Reviewed by Stuart O'Connor
DVD Region 2 | UK certification E | UK RRP £12.99
Runtime 180 minutes | Narrated by David Attenborough | Directed by John Downer
Ah, you've got to love technology. Here we have these wonderful new-fangled spycams — hi-def cameras that you can stick anywhere. So they can be used for evil (countries can spy on each other, or even their own citizens) or for good, like here where they are used to get up close and personal with a family of tigers.
This three-part BBC series was filmed over a period of two years, in the tiger reserve of Pench national park in central India. And you know what the clever thing was? The filmmakers used elephants — or, as narrator David Attenborough calls them, the ultimate all-terrain camera vehicle — to get the cameras near the tigers. And the high-definition cameras were hidden inside fake tree trunks, or logs. So because tigers are used to seeing elephants in their territory, they didn't bat an eyelid or raise a claw. Which means that here we have, as Attenborough points out, probably the most intimate portrait ever of tigers in the wild.

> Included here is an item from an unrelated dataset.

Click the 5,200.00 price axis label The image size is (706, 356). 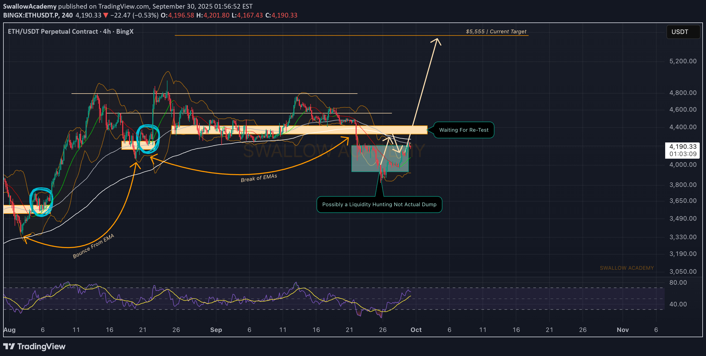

The main focus of the series is a female tiger and her four cubs (two boys and two girls, if you must know). We meet the cubs a few days after they are born, and follow them to adulthood. We watch these beautiful animals as they first learn to walk, and later learn to play and then to hunt. We watch as their mother hunts for their food (these tigers having a pretty good diet, mainly living on venison) and teaches them about the dangers they will face. And as with all BBC nature series — especially any that involve Attenborough — this is brilliant and fascinating stuff.